I asked if Barney, a former football player, had come to complain about his health. “Honestly, yes,” he said. He was happy, he added that he stopped playing.

“Secondary” has a staccato look, enhanced by its steps: A jumbotron-like device shows a video on three screens, while four other videos move the directors around the studio. The hit starts early, but most of what happens after that comes back – the players are getting hot, the fans are getting excited. The game is making its way into the final third.

The idea was not a real help, said Thomson, the team leader and Barney’s partner in the project. “This is not drama,” he said. “I’m not trying to be Stingley, someone I don’t know. We’re not representing his life, we’re representing the moment.”

However, Thomson said, by studying real-life athletes, they confused the behaviors that informed their performance with the athletes they portrayed. Stingley, he said, was honest. Tatum, angry. Grogan, art. Each situation, he said, becomes “a touchstone to which one returns without overdoing it, and sees what is happening in that place.”

In their research, Barney and Thomson read Tatum’s and Stingley’s biographies and watched countless football games and workouts. The hit video — which came in a preseason, non-competitive game — is dark and black. The camera follows the ball as it passes through Stingley’s outstretched arms, so that the impact occurs at the edge of the frame. There were not as many camera angles available as there are today.

This opened up opportunities for revisions, and for Barney to introduce the game tools that the players discussed. (Barney has said that he is primarily a sculptor and plans to have these works displayed in future exhibitions.)

Xavier, the dancer who plays Tatum, had to deal with a pile of wet clay sculptures that tore and broke as he carried them. “I’ve worked with props before, but they were solid,” he said. But the clay was alive. It forced him, he said, to find vulnerability, even kindness, within the man he remembered from his childhood as a tough, even brutal, football player.

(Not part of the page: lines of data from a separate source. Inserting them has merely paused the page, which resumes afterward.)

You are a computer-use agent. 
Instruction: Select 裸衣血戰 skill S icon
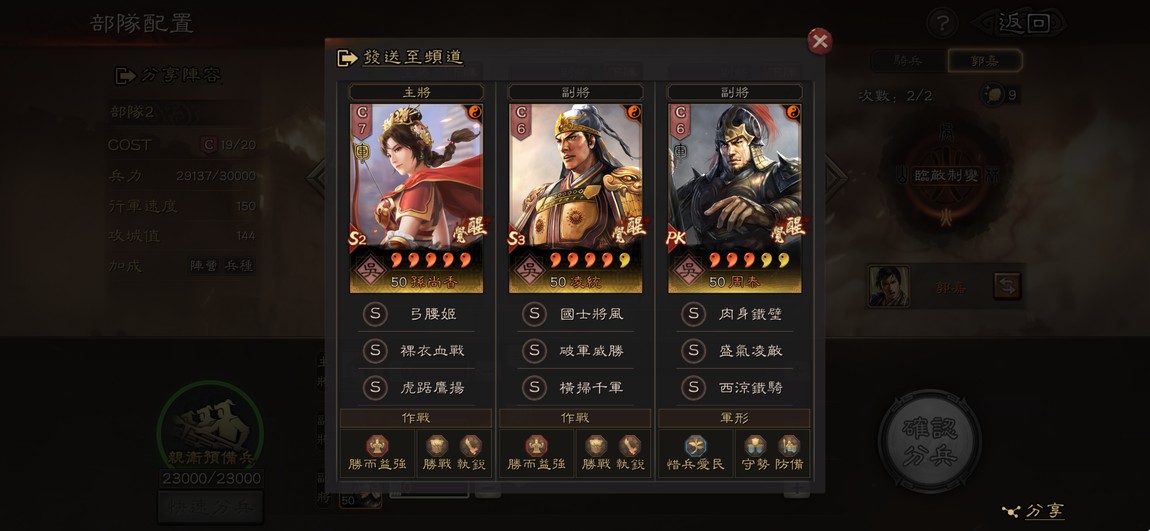tap(375, 351)
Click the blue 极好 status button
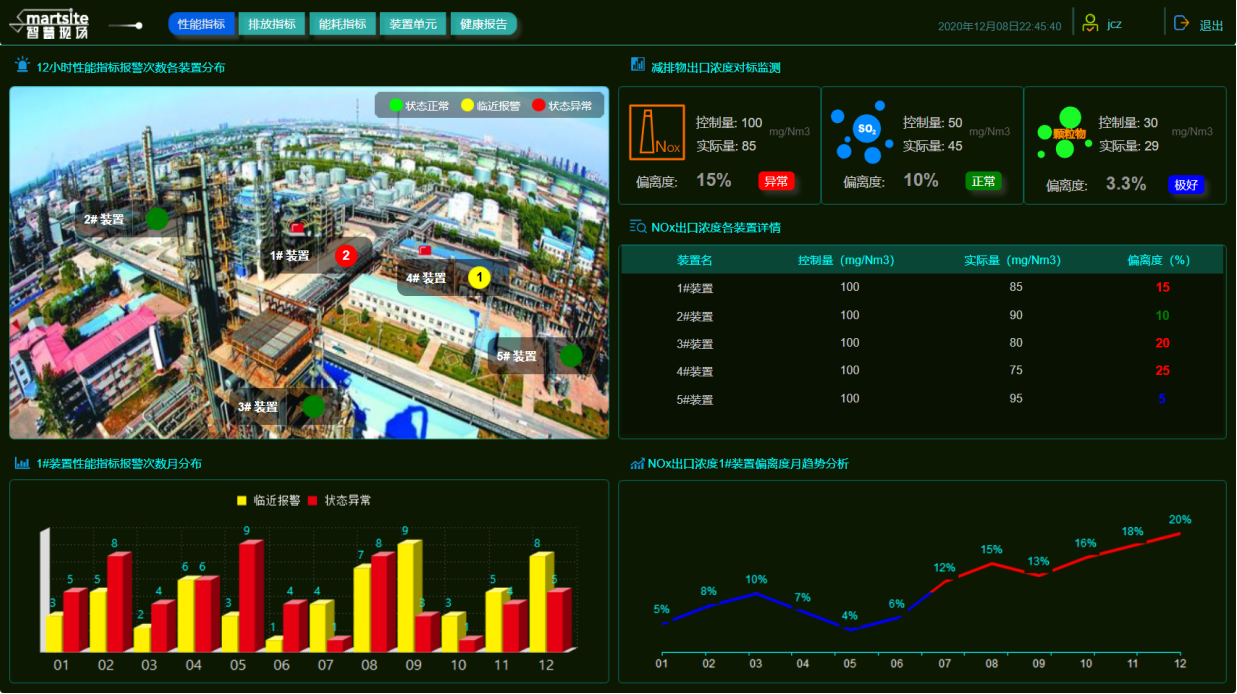Screen dimensions: 1237x694 [1186, 185]
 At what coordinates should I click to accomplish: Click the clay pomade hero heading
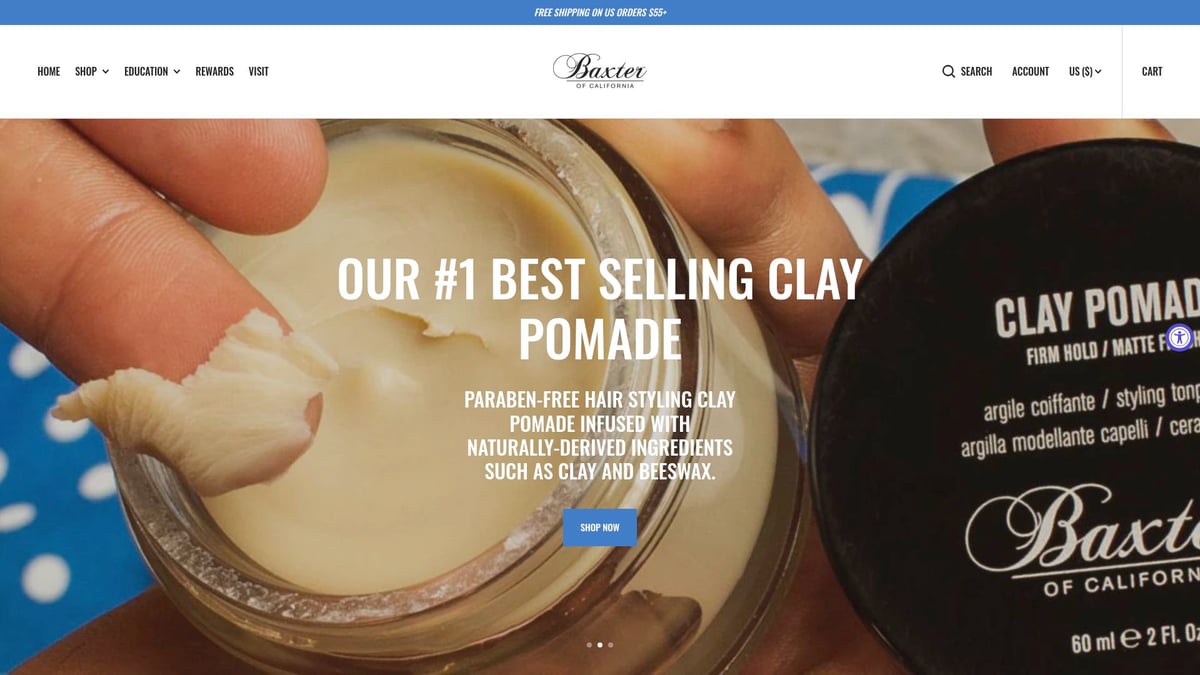tap(600, 309)
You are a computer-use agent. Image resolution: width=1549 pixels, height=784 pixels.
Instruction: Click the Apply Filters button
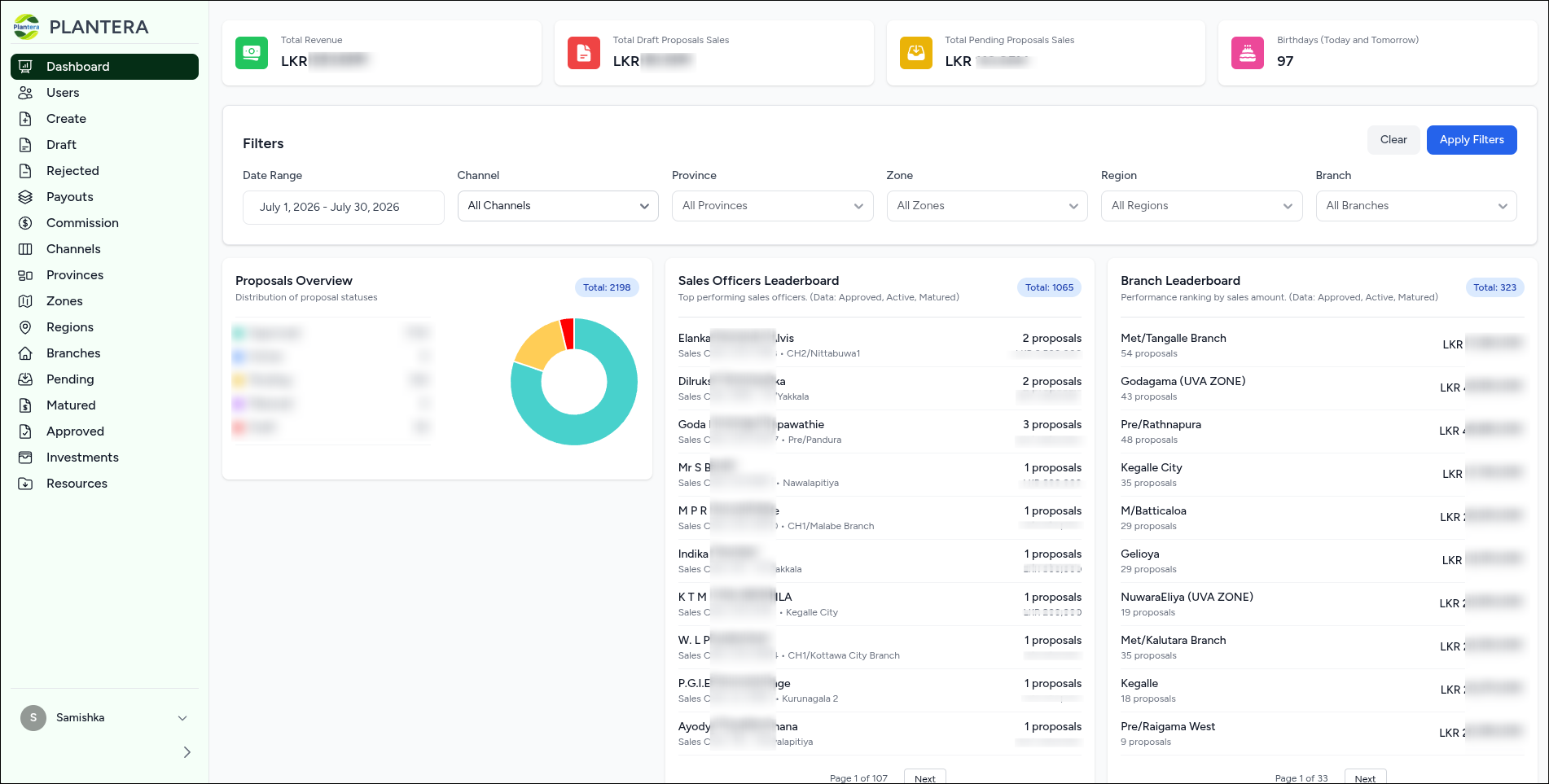1472,140
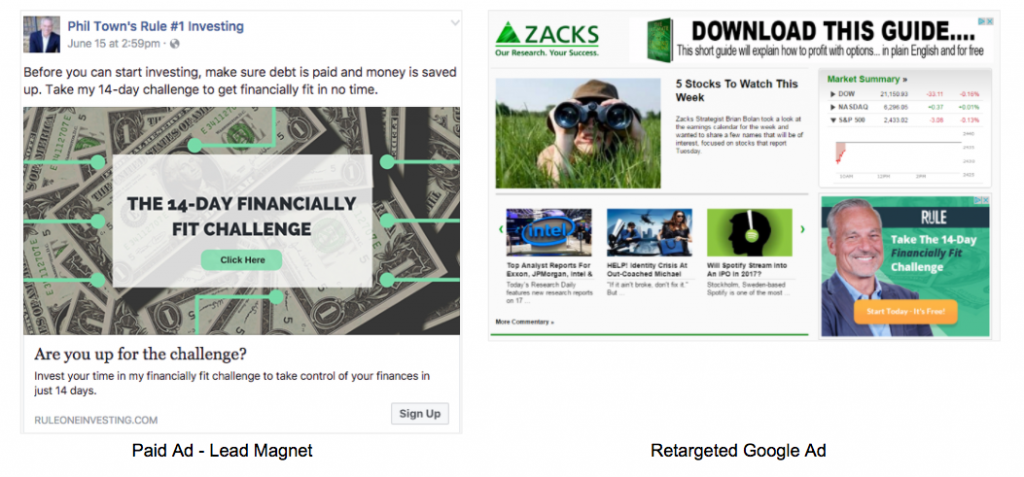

Indeed, the characters in “High School” are middle-aged men discussing the memories of the culture they grew up in – and their bodies. Although stylish, the football movements involved in this section are not common or easy for men in their 50s and 60s.

Barney “mainly wanted big bodies, which I appreciated,” Thomson said. “What limits do these bodies have that can have a different sound, a different story?”

But “High School” develops a different perspective as it focuses on American society. The musicians are a diverse group. Jacquelyn Deshchidncomposer, vocal experimenter and member of the San Carlos Apache Nation, presents a musical version of the tribe that has been devastated.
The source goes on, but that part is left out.